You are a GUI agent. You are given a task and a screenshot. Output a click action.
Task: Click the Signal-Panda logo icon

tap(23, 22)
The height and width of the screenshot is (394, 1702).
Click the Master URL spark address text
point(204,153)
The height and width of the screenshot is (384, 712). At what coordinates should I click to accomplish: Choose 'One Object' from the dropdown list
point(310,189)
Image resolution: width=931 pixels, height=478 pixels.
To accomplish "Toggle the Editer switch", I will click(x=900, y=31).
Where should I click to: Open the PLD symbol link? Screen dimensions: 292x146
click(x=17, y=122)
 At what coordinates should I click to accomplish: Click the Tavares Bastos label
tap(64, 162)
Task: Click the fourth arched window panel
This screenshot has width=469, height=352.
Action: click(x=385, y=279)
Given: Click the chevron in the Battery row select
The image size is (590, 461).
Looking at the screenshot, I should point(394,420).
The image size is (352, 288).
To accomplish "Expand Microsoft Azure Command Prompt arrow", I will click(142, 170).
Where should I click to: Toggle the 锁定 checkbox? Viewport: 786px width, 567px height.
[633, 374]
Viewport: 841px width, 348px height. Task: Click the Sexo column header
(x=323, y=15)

..............................

**Task goal**
Pull every line containing "will" out of the data above.

**Answer box**
To accomplish "Toggle the Editer switch", I will click(x=900, y=31).
To accomplish "Expand Microsoft Azure Command Prompt arrow", I will click(142, 170).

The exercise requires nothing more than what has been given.